During a routine inspection

There were 24 people using the service and we met and spoke with some of them.

We found that where possible people were asked to give consent and were involved in the decisions about the care and support they received. People told us that they were asked for consent before any care took place and that their wishes were respected. One person said, "The staff always ask me if it is alright if they do something. They explain what they need to do".

People told us that they received the care and support they needed to remain well and healthy. We found that people's needs were assessed and care and treatment was planned and delivered in line with their individual care plan. This meant that staff had guidance to follow about how to support people's needs and reduce potential risks. We found some plans that had not been updated to reflect people's changing needs.

People received their medicines safely and when they needed them.

At the time of the inspection we saw that all levels of staff were very rushed. Staff, people who use the service and relatives felt there was not enough staff on duty at certain times of the day. One person said, "They are always very busy. They get to you when they can". Following the inspection the provider took action to address this issue and increased the staffing levels at the service.

People told us they did not have any complaints but would not hesitate to speak to the manager if they had any concerns and they would be listened to.

20 November 2012

During a routine inspection

People told us that they had the care and support they needed to remain well and healthy. People said they liked living at the service and felt safe. They said were involved in decisions about their care and support.

The three people we spoke with told us. 'The staff are excellent, I get everything I need. 'They are very caring and attentive'. 'The staff speak to me nicely, nothing is too much trouble for them."

Relatives said, 'My relative gets care and love. They have really settled well here. The staff always contact me if there are any problems. They keep me up to date on what's happening'.

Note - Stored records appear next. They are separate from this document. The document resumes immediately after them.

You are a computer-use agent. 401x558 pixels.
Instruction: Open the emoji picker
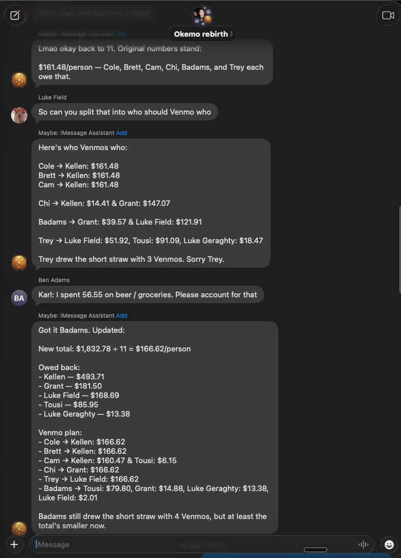pos(388,545)
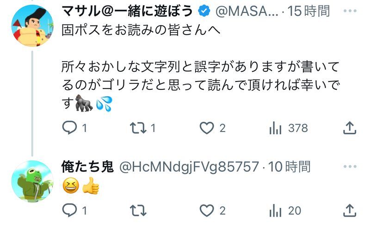
Task: Open the 15時間 timestamp
Action: point(308,11)
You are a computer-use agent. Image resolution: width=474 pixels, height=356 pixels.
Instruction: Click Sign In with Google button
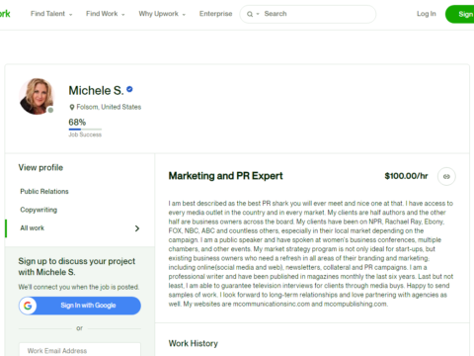[x=80, y=306]
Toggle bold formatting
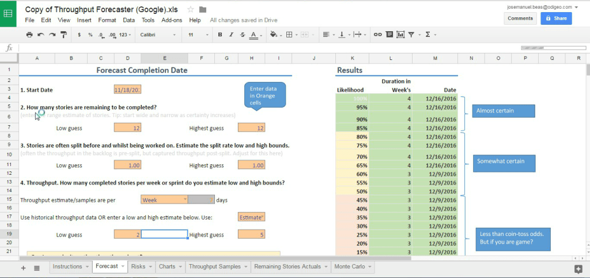590x278 pixels. click(x=220, y=35)
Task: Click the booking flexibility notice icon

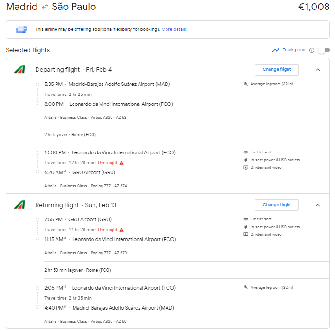Action: click(21, 29)
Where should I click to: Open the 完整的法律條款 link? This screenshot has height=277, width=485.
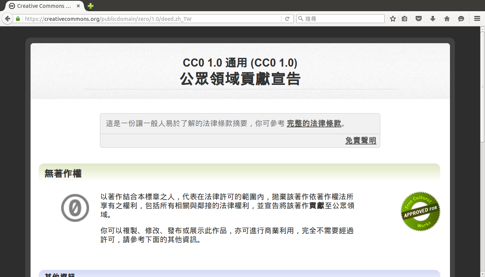pyautogui.click(x=314, y=124)
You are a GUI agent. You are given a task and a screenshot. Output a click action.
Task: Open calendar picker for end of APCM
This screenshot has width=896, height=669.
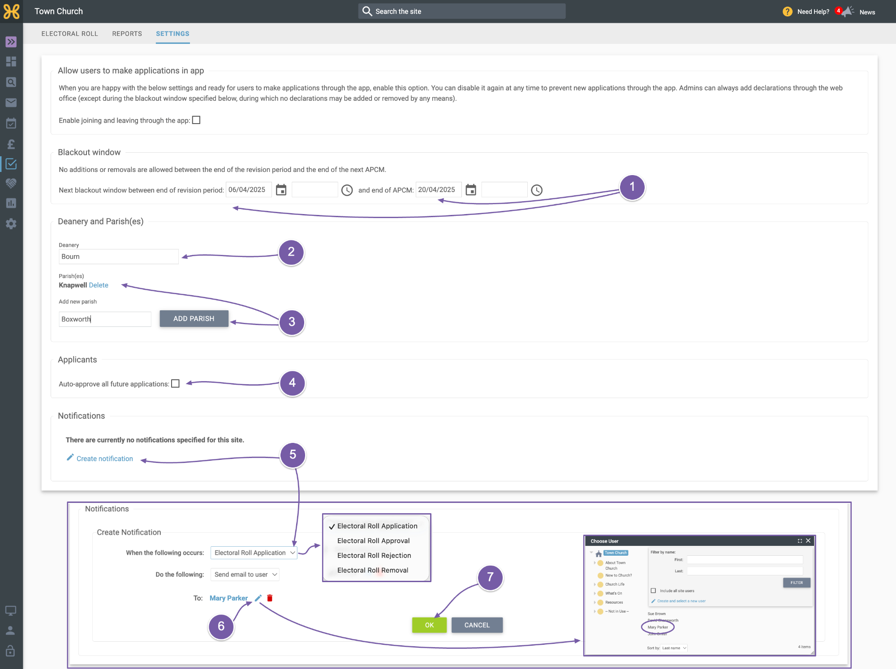click(471, 190)

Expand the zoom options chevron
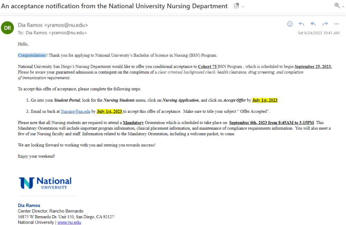click(343, 6)
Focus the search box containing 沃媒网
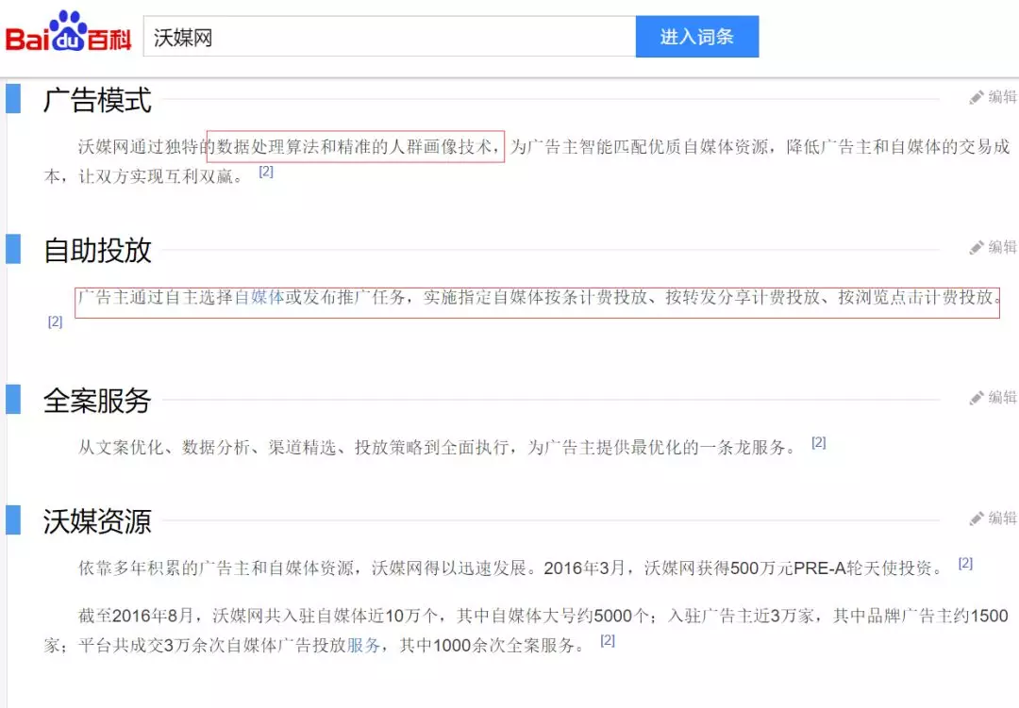This screenshot has width=1019, height=708. [389, 38]
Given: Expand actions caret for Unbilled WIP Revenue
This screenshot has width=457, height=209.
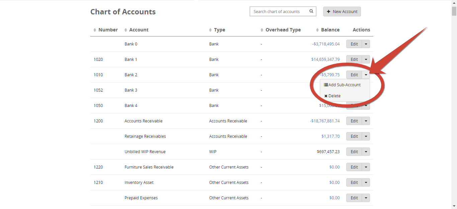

People we observed were involved in what was happening in the home. Staff engaged with them every time they walked past and they were encouraged to participate in the activities. We saw that when one person was upset the staff sat down with them and spent time chatting to them until they felt better.

People and their relatives told us that they thought that there was enough staff on duty and they knew what they were doing. They said if they had any problems they would speak to the manager or senior staff and they would be listened too. They told us they did not have to wait long if they wanted anything.

People and visitors told us that they had been asked by the staff if they were happy and had the opportunity to voice their opinions about the care being provided.